## What you will do:
Print these records again line for line, changing nothing.

## BEGIN Data shown

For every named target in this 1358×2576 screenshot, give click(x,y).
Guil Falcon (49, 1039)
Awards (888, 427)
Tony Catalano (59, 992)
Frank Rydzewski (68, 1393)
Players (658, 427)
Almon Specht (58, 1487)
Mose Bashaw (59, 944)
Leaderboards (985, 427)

## END Data shown

## Completed task:
For every named target in this 1358×2576 screenshot, give click(x,y).
Guil Falcon (49, 1039)
Awards (888, 427)
Tony Catalano (59, 992)
Frank Rydzewski (68, 1393)
Players (658, 427)
Almon Specht (58, 1487)
Mose Bashaw (59, 944)
Leaderboards (985, 427)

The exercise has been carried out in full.